→ RECORDS TO PROCESS

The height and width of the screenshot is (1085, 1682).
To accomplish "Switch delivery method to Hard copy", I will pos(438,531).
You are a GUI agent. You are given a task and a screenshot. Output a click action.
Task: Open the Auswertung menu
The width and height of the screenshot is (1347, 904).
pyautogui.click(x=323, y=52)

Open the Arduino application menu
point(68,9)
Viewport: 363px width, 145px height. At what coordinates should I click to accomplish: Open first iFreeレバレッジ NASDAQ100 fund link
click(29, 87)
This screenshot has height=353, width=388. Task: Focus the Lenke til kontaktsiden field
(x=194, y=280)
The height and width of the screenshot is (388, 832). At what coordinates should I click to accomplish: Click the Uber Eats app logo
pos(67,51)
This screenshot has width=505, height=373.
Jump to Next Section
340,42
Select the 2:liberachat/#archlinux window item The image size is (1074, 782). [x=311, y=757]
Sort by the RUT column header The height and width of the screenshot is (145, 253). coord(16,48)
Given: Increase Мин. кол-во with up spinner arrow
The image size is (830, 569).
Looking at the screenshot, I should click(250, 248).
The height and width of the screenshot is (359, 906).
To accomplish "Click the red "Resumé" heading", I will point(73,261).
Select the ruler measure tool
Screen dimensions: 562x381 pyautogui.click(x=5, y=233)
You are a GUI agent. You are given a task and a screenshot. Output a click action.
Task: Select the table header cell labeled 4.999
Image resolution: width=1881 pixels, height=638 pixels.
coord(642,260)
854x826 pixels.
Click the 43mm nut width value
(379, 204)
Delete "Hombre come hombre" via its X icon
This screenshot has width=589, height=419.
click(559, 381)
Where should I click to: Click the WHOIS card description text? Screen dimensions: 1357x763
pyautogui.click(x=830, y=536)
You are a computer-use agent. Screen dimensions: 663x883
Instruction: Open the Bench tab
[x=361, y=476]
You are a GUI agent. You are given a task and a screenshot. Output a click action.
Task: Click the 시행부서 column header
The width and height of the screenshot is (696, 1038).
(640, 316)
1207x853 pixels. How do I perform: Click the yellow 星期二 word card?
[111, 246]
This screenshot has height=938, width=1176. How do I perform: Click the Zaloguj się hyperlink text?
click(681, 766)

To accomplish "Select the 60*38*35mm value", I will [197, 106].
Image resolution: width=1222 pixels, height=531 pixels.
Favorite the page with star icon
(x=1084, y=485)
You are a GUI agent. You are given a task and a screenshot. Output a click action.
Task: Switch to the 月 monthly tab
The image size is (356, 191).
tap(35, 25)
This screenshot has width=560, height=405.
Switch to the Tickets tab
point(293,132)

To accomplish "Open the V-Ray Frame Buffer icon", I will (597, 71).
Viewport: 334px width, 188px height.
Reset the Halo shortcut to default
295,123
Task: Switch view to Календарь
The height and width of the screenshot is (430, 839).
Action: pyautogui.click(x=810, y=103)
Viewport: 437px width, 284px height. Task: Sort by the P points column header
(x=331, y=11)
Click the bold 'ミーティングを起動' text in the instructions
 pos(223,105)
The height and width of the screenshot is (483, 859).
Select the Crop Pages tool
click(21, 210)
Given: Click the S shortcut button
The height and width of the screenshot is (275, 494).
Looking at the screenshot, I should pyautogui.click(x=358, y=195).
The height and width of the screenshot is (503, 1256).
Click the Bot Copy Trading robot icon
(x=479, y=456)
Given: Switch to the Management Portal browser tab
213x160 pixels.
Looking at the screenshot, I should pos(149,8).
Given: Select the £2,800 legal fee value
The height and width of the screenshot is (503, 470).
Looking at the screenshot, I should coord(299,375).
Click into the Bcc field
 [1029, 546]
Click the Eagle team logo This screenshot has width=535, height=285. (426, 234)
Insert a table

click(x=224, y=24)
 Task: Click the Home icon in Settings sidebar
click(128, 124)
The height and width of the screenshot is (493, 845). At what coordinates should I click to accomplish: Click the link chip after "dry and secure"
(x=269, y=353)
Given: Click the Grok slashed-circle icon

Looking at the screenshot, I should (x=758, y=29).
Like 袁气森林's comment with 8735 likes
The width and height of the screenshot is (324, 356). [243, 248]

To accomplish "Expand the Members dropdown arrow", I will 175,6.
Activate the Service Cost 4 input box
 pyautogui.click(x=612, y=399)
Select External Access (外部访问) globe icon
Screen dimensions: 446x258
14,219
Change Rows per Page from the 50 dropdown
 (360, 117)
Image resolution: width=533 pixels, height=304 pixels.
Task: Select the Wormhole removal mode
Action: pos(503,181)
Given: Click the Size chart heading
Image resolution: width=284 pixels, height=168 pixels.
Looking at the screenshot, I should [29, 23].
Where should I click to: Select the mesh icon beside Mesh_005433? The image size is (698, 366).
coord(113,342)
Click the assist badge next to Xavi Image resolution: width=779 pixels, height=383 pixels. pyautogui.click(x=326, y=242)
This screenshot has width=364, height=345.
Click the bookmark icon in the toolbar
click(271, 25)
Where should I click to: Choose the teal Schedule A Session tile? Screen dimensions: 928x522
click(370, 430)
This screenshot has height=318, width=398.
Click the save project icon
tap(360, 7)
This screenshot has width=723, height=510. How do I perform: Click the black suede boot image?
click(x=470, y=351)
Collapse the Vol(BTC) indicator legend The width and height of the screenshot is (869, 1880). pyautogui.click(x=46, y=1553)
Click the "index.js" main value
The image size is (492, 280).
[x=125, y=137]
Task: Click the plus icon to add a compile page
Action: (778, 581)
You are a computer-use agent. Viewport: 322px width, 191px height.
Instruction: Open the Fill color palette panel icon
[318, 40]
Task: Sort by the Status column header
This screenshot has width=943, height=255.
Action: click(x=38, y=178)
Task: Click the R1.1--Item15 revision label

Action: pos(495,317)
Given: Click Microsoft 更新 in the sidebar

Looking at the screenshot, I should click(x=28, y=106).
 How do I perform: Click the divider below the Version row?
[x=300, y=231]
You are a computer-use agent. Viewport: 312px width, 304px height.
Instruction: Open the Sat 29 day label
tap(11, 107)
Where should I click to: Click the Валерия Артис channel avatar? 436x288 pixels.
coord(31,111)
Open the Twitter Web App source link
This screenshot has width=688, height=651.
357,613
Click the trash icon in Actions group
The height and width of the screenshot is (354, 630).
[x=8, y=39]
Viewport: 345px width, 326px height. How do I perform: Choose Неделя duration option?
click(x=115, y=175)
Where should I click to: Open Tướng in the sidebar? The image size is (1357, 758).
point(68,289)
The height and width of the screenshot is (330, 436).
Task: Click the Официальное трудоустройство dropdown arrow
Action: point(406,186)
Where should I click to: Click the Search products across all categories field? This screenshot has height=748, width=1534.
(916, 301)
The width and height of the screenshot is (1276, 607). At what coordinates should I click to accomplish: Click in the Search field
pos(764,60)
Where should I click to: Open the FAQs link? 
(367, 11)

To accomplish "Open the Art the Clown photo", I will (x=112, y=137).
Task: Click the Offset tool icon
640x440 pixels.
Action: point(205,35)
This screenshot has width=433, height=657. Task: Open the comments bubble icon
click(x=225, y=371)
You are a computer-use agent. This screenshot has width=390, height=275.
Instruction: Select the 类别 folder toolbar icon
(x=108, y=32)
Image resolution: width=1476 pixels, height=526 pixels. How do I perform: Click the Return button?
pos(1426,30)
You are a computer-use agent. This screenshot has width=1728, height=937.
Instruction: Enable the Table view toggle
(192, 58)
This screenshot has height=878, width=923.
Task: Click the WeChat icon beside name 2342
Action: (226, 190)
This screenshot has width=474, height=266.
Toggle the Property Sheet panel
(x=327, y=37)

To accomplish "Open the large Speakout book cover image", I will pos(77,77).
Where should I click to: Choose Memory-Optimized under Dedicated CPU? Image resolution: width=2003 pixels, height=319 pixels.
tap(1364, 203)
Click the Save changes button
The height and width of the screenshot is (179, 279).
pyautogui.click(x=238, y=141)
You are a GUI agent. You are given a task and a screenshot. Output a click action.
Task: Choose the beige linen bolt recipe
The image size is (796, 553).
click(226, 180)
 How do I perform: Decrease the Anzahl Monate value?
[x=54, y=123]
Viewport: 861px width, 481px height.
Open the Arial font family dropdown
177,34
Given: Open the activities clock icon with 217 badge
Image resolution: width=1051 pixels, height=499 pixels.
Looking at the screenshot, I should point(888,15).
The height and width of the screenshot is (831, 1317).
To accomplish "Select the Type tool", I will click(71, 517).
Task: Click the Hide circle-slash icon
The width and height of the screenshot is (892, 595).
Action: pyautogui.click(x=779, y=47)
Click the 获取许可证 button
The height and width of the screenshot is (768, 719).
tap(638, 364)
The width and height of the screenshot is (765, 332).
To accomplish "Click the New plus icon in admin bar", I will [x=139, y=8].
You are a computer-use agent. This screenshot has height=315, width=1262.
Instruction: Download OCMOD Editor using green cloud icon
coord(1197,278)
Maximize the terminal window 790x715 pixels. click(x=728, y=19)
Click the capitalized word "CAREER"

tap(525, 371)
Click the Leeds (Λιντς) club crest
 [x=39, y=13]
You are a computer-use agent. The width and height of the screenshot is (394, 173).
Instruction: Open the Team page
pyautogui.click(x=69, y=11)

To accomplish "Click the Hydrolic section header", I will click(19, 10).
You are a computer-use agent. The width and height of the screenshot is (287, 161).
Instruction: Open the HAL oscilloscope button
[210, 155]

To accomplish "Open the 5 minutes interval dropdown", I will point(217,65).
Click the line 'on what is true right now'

→ TASK STATEMENT
Gather every line from the entries above where the word "badge" appears, and copy them.

→ ANSWER BOX
Click the assist badge next to Xavi Image resolution: width=779 pixels, height=383 pixels. pyautogui.click(x=326, y=242)
Given: Open the activities clock icon with 217 badge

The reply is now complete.